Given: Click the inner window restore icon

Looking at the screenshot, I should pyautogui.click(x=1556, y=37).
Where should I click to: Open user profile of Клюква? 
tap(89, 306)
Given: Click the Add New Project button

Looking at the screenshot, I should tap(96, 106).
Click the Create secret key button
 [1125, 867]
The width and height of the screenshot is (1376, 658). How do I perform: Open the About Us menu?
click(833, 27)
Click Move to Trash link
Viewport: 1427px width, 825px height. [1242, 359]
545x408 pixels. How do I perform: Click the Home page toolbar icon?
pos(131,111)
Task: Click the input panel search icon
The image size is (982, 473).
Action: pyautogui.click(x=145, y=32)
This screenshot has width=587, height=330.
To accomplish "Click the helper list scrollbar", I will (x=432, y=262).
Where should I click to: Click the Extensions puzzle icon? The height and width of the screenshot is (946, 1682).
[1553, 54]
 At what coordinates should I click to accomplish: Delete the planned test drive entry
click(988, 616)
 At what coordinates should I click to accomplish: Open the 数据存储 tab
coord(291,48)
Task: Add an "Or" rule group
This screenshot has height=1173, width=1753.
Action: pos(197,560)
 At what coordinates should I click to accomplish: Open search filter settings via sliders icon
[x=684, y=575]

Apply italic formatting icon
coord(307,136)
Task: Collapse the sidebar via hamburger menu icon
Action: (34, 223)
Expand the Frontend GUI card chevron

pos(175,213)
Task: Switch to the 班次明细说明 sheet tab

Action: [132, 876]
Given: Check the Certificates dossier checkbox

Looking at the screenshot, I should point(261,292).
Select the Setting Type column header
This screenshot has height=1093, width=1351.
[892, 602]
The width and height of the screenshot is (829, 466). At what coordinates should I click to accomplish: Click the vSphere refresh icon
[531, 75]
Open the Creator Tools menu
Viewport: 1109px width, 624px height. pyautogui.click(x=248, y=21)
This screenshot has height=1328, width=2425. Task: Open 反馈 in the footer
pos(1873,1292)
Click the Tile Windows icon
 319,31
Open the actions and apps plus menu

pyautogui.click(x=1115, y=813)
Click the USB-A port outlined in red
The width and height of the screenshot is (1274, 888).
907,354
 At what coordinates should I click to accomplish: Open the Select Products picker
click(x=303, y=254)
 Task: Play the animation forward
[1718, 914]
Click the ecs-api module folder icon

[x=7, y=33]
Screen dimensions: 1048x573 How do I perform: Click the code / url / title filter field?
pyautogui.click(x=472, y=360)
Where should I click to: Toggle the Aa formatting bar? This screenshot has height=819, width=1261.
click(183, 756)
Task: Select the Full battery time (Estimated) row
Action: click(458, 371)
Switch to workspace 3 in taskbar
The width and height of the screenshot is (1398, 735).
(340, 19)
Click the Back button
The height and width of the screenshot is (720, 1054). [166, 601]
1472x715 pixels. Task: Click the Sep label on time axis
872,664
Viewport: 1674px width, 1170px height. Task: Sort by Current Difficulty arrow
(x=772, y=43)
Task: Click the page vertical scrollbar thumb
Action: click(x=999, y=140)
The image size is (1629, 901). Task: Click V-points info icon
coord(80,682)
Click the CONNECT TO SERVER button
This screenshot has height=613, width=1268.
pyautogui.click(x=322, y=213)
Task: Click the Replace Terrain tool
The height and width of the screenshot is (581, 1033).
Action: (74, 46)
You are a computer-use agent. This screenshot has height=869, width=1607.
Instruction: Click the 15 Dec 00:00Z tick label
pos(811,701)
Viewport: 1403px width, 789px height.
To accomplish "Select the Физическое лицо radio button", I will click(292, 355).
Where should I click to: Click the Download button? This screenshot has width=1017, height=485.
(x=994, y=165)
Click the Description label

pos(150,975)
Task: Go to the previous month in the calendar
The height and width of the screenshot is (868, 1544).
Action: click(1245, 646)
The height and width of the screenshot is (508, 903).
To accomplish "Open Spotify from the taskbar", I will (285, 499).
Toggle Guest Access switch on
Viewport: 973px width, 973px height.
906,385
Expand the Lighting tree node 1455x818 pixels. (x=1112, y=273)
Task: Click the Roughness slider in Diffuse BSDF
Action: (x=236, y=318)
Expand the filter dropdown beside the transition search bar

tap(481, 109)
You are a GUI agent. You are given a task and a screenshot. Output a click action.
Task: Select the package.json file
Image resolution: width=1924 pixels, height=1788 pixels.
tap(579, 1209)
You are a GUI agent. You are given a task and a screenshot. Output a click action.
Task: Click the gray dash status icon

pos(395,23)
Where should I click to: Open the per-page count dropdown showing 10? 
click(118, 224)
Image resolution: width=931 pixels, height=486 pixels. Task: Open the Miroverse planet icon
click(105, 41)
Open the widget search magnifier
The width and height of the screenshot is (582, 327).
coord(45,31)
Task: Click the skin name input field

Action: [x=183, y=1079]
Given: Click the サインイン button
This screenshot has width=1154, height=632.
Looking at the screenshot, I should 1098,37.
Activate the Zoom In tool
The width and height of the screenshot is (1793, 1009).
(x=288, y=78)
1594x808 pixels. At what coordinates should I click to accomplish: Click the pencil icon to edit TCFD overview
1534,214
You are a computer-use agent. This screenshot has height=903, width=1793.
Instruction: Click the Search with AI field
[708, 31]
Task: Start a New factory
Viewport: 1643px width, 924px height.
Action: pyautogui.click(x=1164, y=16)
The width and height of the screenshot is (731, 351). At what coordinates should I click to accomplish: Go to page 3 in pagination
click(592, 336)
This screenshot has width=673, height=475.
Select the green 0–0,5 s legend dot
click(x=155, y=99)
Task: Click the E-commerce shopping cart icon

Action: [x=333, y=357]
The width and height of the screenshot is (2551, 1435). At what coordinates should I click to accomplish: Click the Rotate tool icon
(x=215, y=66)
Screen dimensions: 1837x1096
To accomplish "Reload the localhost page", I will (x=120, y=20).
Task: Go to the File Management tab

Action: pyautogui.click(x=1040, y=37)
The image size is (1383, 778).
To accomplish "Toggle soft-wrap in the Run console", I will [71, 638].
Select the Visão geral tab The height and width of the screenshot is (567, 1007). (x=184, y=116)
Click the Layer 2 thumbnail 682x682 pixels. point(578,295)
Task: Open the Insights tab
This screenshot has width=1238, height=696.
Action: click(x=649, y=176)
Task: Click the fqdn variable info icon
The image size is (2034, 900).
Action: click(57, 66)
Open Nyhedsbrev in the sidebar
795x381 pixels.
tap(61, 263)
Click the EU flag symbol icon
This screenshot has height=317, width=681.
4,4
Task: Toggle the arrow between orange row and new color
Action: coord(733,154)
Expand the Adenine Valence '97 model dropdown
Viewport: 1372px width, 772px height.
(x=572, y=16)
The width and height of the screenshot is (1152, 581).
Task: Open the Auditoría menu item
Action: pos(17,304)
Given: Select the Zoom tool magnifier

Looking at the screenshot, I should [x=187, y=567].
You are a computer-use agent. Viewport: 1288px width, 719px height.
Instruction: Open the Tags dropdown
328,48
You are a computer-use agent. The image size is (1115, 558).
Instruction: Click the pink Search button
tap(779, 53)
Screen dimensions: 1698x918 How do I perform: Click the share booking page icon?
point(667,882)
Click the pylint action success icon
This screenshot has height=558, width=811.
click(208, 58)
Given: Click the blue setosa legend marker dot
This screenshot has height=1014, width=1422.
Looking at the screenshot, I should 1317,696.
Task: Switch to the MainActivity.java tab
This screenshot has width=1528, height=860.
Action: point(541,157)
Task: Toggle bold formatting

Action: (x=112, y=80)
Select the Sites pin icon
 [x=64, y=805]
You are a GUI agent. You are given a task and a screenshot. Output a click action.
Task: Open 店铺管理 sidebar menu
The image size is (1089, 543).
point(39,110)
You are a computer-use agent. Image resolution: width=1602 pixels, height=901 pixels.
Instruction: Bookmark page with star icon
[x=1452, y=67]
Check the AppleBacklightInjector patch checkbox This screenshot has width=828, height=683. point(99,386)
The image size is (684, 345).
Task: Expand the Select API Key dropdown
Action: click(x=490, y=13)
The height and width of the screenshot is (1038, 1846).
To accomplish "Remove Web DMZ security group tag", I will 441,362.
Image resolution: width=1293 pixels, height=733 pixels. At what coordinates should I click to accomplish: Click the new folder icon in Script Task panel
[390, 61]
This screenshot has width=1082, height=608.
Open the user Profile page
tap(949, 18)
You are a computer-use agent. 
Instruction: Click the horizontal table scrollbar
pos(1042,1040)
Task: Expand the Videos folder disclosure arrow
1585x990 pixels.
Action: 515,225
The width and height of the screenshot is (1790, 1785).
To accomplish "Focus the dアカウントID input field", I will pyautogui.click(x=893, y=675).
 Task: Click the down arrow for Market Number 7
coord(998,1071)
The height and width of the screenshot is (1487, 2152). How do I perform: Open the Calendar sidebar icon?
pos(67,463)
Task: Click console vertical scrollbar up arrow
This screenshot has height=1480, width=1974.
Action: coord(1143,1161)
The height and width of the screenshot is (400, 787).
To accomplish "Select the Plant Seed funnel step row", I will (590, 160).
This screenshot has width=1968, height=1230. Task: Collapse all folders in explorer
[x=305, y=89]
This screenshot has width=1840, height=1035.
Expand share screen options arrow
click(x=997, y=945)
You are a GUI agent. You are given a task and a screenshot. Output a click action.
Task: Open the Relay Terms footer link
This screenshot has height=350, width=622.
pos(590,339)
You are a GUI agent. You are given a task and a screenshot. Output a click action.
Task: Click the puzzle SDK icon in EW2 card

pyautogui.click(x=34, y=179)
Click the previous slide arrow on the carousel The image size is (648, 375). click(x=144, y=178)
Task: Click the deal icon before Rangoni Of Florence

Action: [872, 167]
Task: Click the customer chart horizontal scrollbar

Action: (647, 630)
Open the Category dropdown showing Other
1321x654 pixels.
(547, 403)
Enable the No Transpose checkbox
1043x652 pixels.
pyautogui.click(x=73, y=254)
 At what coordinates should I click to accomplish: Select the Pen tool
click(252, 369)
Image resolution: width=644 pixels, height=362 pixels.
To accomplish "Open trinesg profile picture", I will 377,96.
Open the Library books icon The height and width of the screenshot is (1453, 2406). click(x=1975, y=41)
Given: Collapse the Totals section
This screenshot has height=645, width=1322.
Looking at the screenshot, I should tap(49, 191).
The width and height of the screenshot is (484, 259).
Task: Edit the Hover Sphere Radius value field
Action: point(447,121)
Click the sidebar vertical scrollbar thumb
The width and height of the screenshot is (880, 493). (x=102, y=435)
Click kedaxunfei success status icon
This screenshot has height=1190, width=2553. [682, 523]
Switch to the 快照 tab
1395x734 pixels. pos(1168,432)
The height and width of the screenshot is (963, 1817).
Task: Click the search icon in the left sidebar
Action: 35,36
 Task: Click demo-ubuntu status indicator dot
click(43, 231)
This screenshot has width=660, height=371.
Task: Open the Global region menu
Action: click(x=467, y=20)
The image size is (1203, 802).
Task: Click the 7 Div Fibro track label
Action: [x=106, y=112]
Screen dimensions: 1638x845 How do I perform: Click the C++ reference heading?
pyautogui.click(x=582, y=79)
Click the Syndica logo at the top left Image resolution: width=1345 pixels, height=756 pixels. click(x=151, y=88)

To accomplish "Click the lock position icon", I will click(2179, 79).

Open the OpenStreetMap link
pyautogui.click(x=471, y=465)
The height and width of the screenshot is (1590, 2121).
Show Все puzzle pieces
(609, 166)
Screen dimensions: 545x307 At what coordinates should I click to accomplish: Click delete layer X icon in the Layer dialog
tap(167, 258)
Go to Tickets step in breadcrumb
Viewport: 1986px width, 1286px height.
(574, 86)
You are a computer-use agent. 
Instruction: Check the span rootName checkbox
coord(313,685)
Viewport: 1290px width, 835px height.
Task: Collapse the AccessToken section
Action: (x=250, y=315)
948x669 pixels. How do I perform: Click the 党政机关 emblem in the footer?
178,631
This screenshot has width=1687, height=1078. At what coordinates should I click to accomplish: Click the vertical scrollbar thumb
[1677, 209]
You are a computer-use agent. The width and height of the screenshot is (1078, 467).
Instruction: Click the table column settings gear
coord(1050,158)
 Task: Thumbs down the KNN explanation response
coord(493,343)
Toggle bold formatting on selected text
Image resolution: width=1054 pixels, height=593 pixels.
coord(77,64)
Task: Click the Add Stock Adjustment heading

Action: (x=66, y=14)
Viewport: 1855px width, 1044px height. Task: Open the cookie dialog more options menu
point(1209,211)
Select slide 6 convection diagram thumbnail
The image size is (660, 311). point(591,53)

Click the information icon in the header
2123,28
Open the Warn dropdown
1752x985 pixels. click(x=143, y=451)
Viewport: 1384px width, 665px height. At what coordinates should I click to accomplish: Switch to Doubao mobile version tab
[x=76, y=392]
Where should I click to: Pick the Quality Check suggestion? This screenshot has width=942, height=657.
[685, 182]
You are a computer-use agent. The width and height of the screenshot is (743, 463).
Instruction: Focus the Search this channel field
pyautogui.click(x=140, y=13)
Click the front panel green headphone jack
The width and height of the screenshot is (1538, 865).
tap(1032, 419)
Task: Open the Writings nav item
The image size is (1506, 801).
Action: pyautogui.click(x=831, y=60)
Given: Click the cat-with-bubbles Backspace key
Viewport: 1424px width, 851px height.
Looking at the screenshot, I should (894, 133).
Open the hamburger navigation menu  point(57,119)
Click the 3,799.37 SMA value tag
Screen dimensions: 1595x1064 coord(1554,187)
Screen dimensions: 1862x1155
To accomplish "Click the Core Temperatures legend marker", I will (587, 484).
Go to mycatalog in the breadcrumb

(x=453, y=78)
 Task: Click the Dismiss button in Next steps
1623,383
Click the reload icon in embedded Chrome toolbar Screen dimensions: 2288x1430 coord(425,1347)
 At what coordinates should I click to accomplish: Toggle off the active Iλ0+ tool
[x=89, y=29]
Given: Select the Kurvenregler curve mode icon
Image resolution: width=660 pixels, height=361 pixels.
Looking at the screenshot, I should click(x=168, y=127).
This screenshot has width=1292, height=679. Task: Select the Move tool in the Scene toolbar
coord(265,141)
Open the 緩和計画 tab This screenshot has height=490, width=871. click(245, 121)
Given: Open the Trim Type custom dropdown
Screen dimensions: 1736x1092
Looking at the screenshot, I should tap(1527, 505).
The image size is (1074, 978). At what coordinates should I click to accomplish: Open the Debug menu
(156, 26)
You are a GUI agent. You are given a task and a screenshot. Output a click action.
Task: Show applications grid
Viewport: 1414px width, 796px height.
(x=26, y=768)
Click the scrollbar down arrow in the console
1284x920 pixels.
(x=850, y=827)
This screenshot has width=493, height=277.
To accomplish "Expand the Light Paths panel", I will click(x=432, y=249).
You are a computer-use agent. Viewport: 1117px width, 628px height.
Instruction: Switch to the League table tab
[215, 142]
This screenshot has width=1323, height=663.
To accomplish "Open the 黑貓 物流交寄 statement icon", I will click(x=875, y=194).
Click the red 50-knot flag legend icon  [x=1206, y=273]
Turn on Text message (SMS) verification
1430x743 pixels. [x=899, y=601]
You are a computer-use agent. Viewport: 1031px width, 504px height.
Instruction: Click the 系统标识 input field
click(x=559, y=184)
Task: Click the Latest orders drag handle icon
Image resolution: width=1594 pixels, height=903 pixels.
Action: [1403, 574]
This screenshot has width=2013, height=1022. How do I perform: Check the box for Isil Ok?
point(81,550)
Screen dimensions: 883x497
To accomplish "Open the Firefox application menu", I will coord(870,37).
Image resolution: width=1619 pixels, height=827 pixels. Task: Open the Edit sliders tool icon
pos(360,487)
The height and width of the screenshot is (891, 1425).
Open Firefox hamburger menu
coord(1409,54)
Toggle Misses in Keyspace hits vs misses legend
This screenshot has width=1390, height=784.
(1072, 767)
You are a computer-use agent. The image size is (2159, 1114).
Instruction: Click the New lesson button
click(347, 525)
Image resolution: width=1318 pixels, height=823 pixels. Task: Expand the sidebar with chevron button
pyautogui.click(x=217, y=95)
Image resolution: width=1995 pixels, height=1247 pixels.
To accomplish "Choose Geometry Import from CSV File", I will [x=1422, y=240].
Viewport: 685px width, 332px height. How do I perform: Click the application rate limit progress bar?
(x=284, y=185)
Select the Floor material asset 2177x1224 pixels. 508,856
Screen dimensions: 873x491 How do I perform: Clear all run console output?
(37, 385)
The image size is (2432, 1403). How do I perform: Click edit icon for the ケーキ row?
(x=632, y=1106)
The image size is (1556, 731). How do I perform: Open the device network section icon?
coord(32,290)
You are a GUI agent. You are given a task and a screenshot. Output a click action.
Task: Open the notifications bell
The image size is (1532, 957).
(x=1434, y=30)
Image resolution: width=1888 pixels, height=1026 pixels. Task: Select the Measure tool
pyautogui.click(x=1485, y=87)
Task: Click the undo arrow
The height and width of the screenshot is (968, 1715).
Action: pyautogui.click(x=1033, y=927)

The problem: Scan the lines above for "Viewport: 1643px width, 924px height." and for "Task: Click the fqdn variable info icon". Repeat exactly the line holding each of them and every line in between.

Result:
Viewport: 1643px width, 924px height.
Action: pyautogui.click(x=1164, y=16)
The width and height of the screenshot is (731, 351). At what coordinates should I click to accomplish: Go to page 3 in pagination
click(592, 336)
This screenshot has width=673, height=475.
Select the green 0–0,5 s legend dot
click(x=155, y=99)
Task: Click the E-commerce shopping cart icon

Action: [x=333, y=357]
The width and height of the screenshot is (2551, 1435). At what coordinates should I click to accomplish: Click the Rotate tool icon
(x=215, y=66)
Screen dimensions: 1837x1096
To accomplish "Reload the localhost page", I will (x=120, y=20).
Task: Go to the File Management tab

Action: pyautogui.click(x=1040, y=37)
The image size is (1383, 778).
To accomplish "Toggle soft-wrap in the Run console", I will [71, 638].
Select the Visão geral tab The height and width of the screenshot is (567, 1007). (x=184, y=116)
Click the Layer 2 thumbnail 682x682 pixels. point(578,295)
Task: Open the Insights tab
This screenshot has width=1238, height=696.
Action: click(x=649, y=176)
Task: Click the fqdn variable info icon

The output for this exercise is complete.